======== Data section

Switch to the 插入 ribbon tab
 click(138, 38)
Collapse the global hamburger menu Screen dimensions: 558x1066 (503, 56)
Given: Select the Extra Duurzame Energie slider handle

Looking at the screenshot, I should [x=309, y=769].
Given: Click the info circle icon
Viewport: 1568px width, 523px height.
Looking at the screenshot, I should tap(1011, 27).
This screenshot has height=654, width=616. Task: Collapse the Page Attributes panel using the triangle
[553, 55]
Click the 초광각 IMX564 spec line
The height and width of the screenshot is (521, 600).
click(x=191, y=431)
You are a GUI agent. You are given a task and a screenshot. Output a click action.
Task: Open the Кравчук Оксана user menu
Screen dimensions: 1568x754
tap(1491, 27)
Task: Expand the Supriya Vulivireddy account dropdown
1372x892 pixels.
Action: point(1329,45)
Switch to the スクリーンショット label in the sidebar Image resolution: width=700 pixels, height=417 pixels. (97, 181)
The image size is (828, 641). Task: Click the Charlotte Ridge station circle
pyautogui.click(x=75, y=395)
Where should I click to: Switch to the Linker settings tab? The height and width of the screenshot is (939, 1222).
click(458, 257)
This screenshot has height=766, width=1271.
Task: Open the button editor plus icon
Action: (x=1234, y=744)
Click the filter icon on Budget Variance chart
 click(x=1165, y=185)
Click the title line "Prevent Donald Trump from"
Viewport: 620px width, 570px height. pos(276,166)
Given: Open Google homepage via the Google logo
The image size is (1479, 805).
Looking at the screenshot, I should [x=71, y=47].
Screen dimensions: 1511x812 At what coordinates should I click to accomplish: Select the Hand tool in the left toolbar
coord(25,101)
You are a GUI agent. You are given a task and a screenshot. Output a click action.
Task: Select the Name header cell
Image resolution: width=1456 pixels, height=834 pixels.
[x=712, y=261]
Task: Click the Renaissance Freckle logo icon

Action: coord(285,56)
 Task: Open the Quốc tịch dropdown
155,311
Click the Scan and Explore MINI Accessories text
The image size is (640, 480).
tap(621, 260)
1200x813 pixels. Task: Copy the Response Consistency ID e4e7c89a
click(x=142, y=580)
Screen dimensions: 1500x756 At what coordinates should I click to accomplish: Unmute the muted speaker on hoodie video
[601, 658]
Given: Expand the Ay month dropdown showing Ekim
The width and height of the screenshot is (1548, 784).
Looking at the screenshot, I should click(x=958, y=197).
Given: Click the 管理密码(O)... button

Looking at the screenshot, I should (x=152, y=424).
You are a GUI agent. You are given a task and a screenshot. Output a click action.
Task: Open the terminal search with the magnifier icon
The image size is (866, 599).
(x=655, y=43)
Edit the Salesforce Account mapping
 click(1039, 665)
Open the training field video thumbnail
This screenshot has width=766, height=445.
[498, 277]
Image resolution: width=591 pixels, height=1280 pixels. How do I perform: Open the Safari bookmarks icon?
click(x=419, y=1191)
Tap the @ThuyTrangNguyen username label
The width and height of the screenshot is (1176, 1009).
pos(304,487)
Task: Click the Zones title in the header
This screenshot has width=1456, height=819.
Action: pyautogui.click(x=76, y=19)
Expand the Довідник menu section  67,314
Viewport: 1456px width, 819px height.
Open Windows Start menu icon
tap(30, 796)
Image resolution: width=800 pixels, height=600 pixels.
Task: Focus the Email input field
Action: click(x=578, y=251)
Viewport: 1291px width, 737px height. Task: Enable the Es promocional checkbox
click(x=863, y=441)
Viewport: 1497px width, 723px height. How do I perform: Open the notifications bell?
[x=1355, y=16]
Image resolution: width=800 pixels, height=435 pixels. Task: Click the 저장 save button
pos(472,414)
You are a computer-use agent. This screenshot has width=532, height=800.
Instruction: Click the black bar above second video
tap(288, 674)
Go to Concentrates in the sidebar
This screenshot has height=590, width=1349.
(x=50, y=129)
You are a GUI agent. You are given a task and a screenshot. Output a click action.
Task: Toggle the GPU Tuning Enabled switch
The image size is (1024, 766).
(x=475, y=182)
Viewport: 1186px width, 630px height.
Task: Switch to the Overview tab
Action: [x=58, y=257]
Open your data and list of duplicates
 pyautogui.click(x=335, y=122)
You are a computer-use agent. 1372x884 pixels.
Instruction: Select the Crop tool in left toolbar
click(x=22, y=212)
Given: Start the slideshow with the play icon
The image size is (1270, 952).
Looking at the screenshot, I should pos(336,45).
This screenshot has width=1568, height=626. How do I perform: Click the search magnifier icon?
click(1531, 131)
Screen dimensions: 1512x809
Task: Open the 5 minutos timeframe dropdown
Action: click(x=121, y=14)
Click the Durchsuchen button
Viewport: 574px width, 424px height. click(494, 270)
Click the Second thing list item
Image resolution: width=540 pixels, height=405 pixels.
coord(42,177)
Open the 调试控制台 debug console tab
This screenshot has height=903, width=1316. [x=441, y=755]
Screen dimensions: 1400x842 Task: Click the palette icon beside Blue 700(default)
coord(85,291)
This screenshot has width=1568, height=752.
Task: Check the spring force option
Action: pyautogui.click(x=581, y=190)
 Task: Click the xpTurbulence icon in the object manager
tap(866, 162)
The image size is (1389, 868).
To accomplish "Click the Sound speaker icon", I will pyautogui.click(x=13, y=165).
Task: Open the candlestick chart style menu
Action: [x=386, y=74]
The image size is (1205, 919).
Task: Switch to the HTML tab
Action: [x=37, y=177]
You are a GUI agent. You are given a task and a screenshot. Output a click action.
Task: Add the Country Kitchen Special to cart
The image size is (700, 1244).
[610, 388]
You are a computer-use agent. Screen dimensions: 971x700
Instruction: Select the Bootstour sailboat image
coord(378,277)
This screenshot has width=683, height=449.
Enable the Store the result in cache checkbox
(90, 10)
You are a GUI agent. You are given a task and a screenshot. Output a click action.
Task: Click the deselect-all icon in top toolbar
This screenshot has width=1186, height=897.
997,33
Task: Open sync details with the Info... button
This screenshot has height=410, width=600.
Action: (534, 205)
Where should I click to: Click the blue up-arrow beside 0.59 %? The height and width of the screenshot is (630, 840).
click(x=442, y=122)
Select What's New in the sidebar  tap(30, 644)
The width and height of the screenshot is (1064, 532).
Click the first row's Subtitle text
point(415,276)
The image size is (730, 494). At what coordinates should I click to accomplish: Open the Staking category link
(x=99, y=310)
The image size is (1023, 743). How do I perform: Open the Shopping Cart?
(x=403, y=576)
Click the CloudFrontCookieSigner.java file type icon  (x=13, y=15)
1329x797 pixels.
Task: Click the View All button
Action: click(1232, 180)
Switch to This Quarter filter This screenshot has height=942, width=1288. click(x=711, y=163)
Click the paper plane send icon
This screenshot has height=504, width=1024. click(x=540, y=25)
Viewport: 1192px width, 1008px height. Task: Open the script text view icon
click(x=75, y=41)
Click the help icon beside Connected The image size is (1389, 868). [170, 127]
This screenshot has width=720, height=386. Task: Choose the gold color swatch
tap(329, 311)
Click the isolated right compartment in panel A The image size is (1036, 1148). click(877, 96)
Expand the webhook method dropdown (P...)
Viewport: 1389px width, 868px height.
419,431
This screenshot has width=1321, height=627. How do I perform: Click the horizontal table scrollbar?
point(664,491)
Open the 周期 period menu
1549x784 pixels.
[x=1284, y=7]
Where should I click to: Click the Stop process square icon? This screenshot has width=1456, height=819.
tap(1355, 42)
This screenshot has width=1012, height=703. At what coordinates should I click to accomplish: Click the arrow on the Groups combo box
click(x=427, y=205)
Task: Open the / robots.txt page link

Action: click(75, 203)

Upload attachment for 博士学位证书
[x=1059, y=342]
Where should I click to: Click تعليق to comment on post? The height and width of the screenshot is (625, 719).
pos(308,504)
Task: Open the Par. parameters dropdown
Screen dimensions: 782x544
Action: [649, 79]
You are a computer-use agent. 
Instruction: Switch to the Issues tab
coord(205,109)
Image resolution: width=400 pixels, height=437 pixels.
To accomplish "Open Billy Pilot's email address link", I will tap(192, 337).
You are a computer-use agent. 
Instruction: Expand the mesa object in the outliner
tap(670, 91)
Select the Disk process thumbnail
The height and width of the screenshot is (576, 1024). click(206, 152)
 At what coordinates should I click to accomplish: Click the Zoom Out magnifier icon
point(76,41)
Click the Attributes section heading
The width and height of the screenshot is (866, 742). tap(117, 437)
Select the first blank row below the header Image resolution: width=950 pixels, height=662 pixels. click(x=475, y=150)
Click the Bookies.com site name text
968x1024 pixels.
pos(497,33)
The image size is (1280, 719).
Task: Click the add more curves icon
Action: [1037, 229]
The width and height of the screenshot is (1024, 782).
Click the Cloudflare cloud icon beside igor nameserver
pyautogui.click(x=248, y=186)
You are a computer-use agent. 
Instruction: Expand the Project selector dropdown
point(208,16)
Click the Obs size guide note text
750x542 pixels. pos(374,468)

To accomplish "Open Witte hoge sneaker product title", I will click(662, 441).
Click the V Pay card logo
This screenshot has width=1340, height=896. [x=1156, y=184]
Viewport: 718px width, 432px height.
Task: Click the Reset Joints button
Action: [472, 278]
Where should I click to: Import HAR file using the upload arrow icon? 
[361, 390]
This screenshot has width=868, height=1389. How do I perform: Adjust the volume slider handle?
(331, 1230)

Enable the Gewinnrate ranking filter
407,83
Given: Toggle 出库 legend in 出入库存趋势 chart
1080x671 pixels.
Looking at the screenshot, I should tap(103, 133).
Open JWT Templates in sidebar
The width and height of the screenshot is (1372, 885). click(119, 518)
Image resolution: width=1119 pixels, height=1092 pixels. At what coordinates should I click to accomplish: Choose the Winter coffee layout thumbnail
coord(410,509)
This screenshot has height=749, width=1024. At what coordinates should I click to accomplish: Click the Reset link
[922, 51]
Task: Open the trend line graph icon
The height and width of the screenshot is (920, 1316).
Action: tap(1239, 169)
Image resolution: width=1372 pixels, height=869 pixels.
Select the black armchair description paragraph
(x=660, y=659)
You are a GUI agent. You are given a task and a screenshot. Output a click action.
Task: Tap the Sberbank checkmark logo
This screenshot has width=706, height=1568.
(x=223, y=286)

================

#### [Exercise goal]
Give everything in the listing from the line containing "Given: Select the" down to the line containing "[x=712, y=261]", both included, as a JSON list of strings with one string per line and blank lines left out.

#### [Result of this task]
[
  "Given: Select the Extra Duurzame Energie slider handle",
  "Looking at the screenshot, I should [x=309, y=769].",
  "Given: Click the info circle icon",
  "Viewport: 1568px width, 523px height.",
  "Looking at the screenshot, I should tap(1011, 27).",
  "This screenshot has height=654, width=616. Task: Collapse the Page Attributes panel using the triangle",
  "[553, 55]",
  "Click the 초광각 IMX564 spec line",
  "The height and width of the screenshot is (521, 600).",
  "click(x=191, y=431)",
  "You are a GUI agent. You are given a task and a screenshot. Output a click action.",
  "Task: Open the Кравчук Оксана user menu",
  "Screen dimensions: 1568x754",
  "tap(1491, 27)",
  "Task: Expand the Supriya Vulivireddy account dropdown",
  "1372x892 pixels.",
  "Action: point(1329,45)",
  "Switch to the スクリーンショット label in the sidebar Image resolution: width=700 pixels, height=417 pixels. (97, 181)",
  "The image size is (828, 641). Task: Click the Charlotte Ridge station circle",
  "pyautogui.click(x=75, y=395)",
  "Where should I click to: Switch to the Linker settings tab? The height and width of the screenshot is (939, 1222).",
  "click(458, 257)",
  "This screenshot has height=766, width=1271.",
  "Task: Open the button editor plus icon",
  "Action: (x=1234, y=744)",
  "Click the filter icon on Budget Variance chart",
  " click(x=1165, y=185)",
  "Click the title line \"Prevent Donald Trump from\"",
  "Viewport: 620px width, 570px height. pos(276,166)",
  "Given: Open Google homepage via the Google logo",
  "The image size is (1479, 805).",
  "Looking at the screenshot, I should [x=71, y=47].",
  "Screen dimensions: 1511x812 At what coordinates should I click to accomplish: Select the Hand tool in the left toolbar",
  "coord(25,101)",
  "You are a GUI agent. You are given a task and a screenshot. Output a click action.",
  "Task: Select the Name header cell",
  "Image resolution: width=1456 pixels, height=834 pixels.",
  "[x=712, y=261]"
]